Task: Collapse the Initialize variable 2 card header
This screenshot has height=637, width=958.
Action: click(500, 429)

************

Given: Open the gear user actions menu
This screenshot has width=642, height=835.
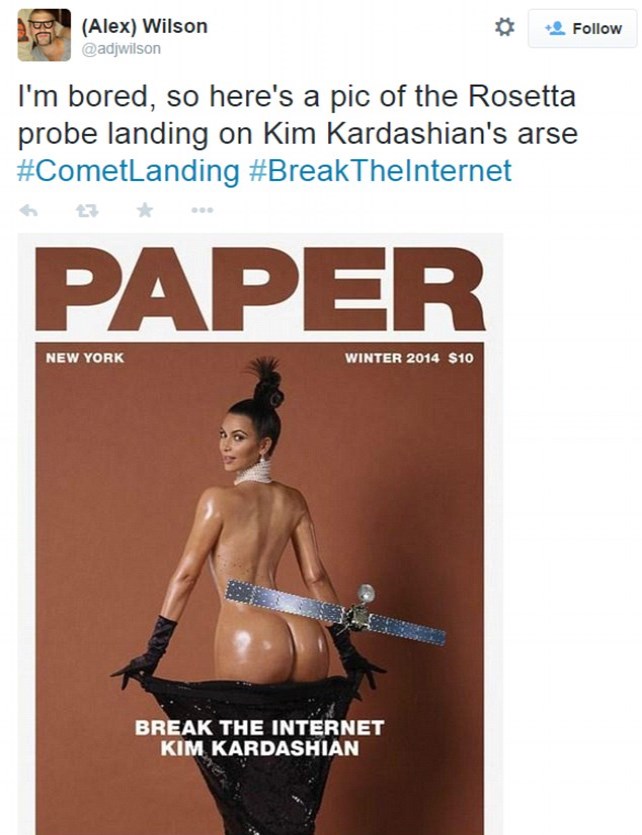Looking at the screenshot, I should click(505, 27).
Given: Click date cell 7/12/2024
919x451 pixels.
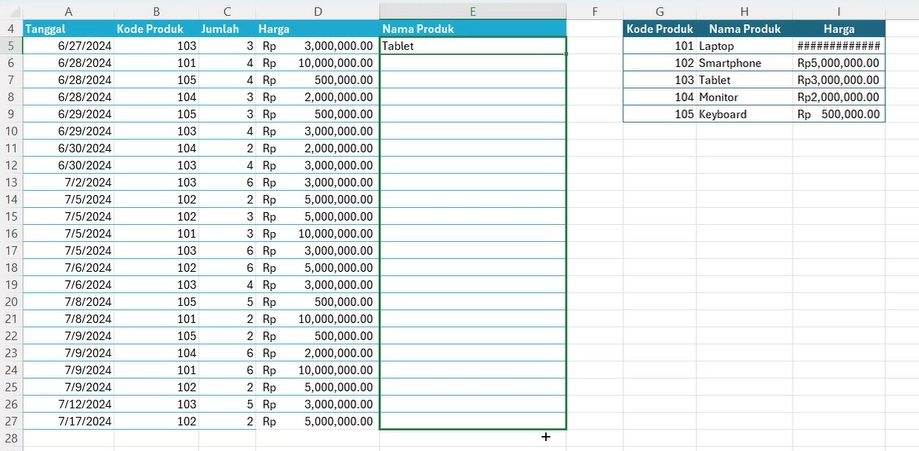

************

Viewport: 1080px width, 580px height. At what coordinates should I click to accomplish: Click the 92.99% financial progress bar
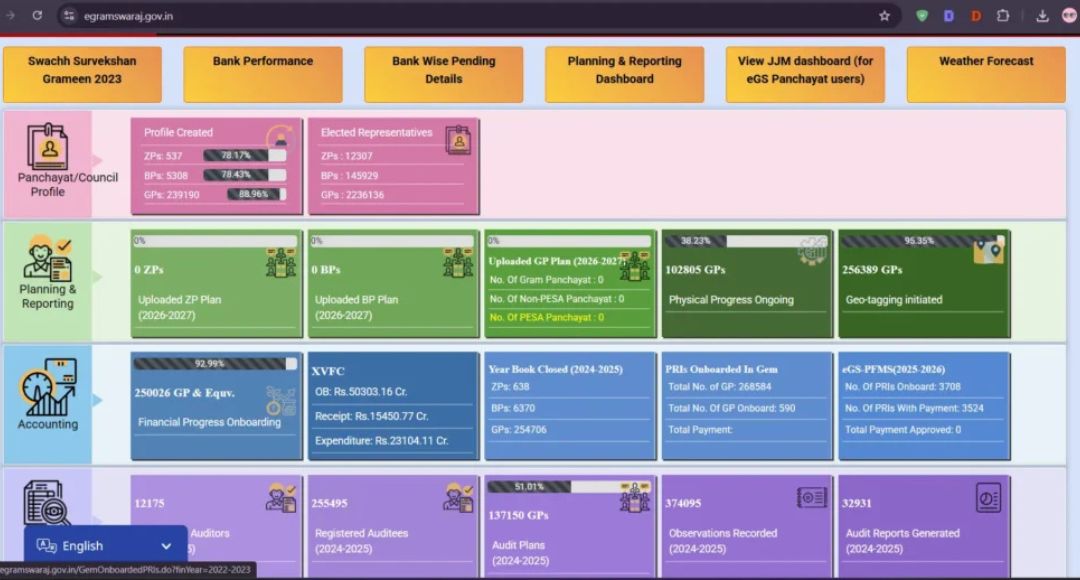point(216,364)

************

### EXERCISE PROMPT
Every line from the one with "This screenshot has width=642, height=835." through the one with "919x451 pixels." is to be reproduced exactly as written above, and the pictures are to be dropped.

### RESPONSE BOX
This screenshot has width=642, height=835.
Looking at the screenshot, I should click(505, 27).
Given: Click date cell 7/12/2024
919x451 pixels.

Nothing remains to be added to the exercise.